L’urgenza dell’intervento è stata sottolineata dal Questore di Catania, Giuseppe Bellassai, che ha evidenziato come internet, pur essendo un’opportunità straordinaria, esponga i giovani a insidie che richiedono una costante vigilanza. Sulla stessa linea il direttore generale dell’Asp, Giuseppe Laganga Senzio, il quale ha rimarcato l’importanza di una rete territoriale capace di intercettare precocemente i segnali di vulnerabilità psicologica, investendo sull’ascolto e sulla prevenzione primaria.
Particolarmente incisivi gli interventi tecnici. Marcello La Bella, dirigente della Polizia Postale, ha lanciato un monito chiaro: «Oggi bambini di 8 e 9 anni accedono ai social nonostante i limiti di legge; è fondamentale far capire loro che i rischi della rete sono reali, talvolta più gravi di quelli quotidiani». La psicologa Sonia Mazzeppi ha invece acceso i riflettori sull’erosione dell’empatia causata dall’uso eccessivo delle tecnologie, sottolineando la necessità di affiancare competenze emotive a quelle cognitive per evitare relazioni impersonali e distanti.

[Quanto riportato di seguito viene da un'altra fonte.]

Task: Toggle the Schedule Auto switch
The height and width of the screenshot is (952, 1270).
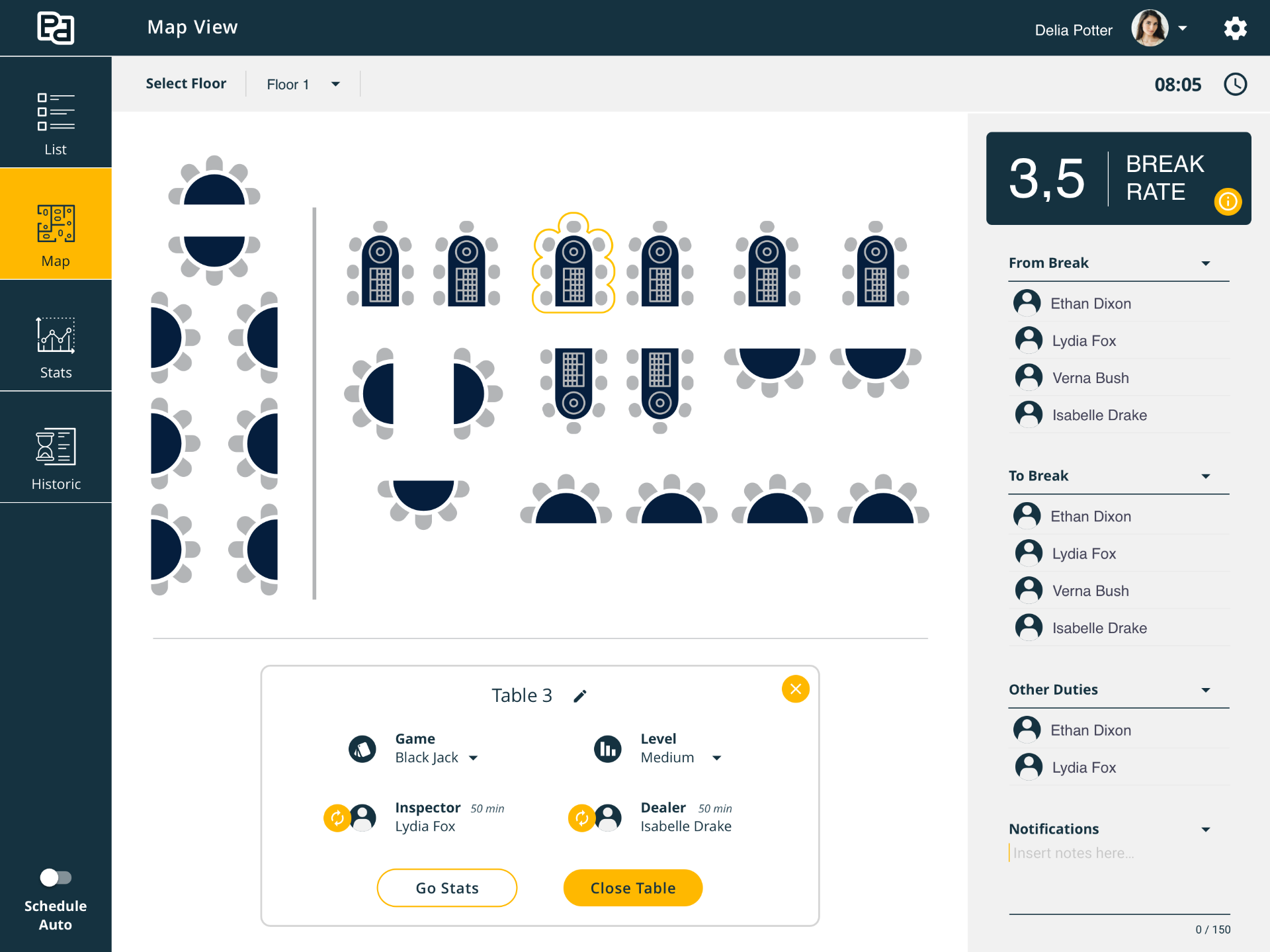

Protagonisti assoluti della giornata sono stati gli studenti degli istituti “Quirino-Majorana” e “Diaz-Manzoni”, che hanno approfondito strumenti pratici di difesa come l’app YouPol e il progetto #CuoriConnessi. Il messaggio finale consegnato ai ragazzi è stato un invito al coraggio: rompere il silenzio e rivolgersi a un adulto di fiducia è l’unico modo per spezzare definitivamente la catena del cyberbullismo.